Exercice proposé 1: D'après l'extrait sur le bouclier antimissile, quelle théorie de la doctrine militaire américaine paraît désormais dépassée ?
Exercice proposé 2: Poursuivez, s'il vous plaît, l'extrait sur le bouclier antimissile à la suite de sa dernière phrase.

Le gigantesque programme de « bouclier » antimissile cher à George W. Bush est-il menacé après les attentats, mardi, de New York et de Washington ? Pas si sûr, car même si la preuve est faite qu'il est aisé de contourner tous les systèmes de défense, aussi perfectionnés fussent-ils, l'administration Bush peut tirer argument de la récente tragédie pour faire valoir sa doctrine sécuritaire. « Il y a deux effets possibles, estime Guillaume Parmentier, directeur du Centre franco-américain de l'Institut français des relations internationales (IFRI). Soit certains jugeront inutile de dépenser des sommes faramineuses pour le « bouclier » antimissile et plaideront pour réserver ces dernières à la protection de la population ; soit la prise de conscience de la vulnérabilité du pays sera telle que d'aucuns voudront que les Etats-Unis soient en position de se défendre contre toute agression ». Les tenants de cette thèse, dont on devine aisément qu'elle devrait être défendue dans le camp républicain, souligneront la nécessaire complémentarité entre tous les systèmes de défense, traditionnels ou futuristes.

« Prêts à subir des pertes »

S'il semble un peu tôt pour savoir dans quel sens évoluera la doctrine militaire américaine globale, un des éléments de celle-ci, la théorie du « zéro mort », fondement des actions américaines de ces dernières années, apparaît en tout cas dépassée.

« Les Etats-Unis ne peuvent s'abstenir de riposter. S'ils utilisent des fantassins sur le terrain, comme c'est envisageable, dans ce cas de figure la doctrine américaine de "zéro mort" doit être revue », estime Antoine BASBOUS, directeur de l'Observatoire des Pays Arabes. « Quand l'enjeu est l'existence même du pays, les Américains sont prêts à subir des pertes. Il y aura un soutien fort du peuple. La doctrine du "zéro mort" n'est valable que lorsqu'il n'y a pas d'enjeu interne », confirme Steven Ekovich, professeur à l'American University of Paris.

Informations affichées:
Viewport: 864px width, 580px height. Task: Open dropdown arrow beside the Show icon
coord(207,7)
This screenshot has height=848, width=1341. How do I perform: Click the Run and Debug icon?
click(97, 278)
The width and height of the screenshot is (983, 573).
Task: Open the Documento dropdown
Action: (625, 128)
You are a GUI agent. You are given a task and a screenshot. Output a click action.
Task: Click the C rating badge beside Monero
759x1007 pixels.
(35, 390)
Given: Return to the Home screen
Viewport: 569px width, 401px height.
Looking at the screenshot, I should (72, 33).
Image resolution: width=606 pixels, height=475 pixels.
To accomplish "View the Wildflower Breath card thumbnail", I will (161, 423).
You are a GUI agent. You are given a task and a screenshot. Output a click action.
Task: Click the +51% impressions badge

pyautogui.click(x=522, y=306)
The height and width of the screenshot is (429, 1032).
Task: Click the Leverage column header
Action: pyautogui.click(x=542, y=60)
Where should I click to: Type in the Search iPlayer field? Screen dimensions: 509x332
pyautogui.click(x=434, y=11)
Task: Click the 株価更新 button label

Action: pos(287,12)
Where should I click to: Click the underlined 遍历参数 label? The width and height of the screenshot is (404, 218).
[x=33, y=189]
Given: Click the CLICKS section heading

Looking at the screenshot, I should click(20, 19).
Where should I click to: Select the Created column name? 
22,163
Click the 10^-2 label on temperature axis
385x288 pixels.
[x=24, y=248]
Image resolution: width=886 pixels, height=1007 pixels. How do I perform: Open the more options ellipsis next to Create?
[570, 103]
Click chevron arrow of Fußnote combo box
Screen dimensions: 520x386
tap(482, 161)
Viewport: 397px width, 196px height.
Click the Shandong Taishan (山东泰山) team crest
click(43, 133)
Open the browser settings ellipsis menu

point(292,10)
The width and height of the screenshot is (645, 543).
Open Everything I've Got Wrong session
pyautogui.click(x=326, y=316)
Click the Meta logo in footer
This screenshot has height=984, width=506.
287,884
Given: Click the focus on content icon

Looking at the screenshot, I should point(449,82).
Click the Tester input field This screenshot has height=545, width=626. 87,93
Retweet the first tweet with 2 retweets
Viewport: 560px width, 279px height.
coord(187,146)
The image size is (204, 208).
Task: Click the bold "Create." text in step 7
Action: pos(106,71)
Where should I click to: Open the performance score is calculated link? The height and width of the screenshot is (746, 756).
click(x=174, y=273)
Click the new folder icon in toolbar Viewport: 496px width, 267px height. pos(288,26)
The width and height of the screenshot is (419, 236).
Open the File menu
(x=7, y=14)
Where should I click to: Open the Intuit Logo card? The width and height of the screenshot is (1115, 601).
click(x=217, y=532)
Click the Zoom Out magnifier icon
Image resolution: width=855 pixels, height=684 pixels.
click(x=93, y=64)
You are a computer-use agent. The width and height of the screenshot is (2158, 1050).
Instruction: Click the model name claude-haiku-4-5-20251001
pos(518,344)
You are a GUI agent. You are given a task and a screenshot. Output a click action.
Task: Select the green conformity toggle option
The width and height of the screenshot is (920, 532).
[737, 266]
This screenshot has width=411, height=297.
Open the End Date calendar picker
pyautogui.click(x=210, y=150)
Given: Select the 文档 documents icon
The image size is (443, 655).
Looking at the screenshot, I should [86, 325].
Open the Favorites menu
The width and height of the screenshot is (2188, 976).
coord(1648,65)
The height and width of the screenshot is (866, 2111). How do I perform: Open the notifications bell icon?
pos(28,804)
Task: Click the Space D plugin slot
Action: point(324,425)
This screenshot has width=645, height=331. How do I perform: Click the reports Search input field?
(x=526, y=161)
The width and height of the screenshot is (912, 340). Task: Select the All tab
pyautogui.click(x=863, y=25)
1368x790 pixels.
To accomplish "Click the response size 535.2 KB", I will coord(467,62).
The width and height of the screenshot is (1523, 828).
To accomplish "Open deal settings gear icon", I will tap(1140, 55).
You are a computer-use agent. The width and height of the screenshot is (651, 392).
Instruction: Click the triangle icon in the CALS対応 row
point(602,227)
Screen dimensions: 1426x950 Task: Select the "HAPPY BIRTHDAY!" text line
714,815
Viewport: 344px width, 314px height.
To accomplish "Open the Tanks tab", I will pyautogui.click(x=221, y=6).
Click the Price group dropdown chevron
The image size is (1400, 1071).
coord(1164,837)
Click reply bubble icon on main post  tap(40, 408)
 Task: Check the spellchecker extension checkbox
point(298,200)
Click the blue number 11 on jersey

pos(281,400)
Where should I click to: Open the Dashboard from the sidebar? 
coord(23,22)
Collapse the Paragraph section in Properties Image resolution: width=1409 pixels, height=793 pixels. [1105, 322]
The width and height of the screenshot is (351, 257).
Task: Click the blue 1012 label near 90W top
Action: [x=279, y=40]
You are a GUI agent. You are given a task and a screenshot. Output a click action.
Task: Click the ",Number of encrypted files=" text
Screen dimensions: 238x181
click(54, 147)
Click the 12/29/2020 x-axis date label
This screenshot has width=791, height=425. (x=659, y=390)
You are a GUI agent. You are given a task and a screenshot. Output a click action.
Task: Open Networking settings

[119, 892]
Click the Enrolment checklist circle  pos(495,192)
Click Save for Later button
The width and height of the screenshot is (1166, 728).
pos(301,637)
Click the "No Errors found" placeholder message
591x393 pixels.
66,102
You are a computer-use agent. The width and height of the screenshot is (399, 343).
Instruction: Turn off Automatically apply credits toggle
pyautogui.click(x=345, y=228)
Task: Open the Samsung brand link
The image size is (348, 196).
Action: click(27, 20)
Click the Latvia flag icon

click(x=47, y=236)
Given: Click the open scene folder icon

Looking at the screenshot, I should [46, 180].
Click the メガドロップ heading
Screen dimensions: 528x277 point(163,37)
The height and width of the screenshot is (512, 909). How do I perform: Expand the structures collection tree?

Réponse 1: La théorie du « zéro mort ».

Réponse 2:
Au-delà de la doctrine, George W. Bush aura aussi besoin de moyens. Bien avant les attentats, il avait demandé, dans le cadre de la préparation du budget 2002, que l'enveloppe de la défense soit abondée de 18 milliards de dollars, dont 3 milliards pour la défense antimissile. Jean-François Daguzan, de la Fondation pour la recherche stratégique, le General Accounting Office (équivalent américain de la Cour des comptes), évalue l'ensemble du programme de défense antimissile NMD à 60 milliards de dollars en estimation basse. Ce coût sera-t-il supportable alors que la conjoncture demeure plus que morose et que les excédents budgétaires fondent comme neige au soleil ? « Washington ne pourra pas rester uniquement sur sa doctrine de défense antimissile, mais on gardera quand même ce programme », avance Steven Ekovich.

Montant envisageable

Hier, les parlementaires du Congrès s'étaient mis d'accord pour approuver une enveloppe budgétaire d'urgence de 20 milliards de dollars. « Le président aura ce dont il a besoin en termes de ressources et d'autorité », insistait hier le responsable démocrate Richard Gephardt, qui confirmait que le chiffre de 20 milliards de dollars était envisageable. Pour Steven Ekovich, « de toute évidence, le Congrès sera très bien disposé, après ce qui s'est passé. Une partie de ce budget ira notamment à la lutte antiterroriste et au renseignement, notamment humain, après les critiques qu'ont essuyées les services américains ».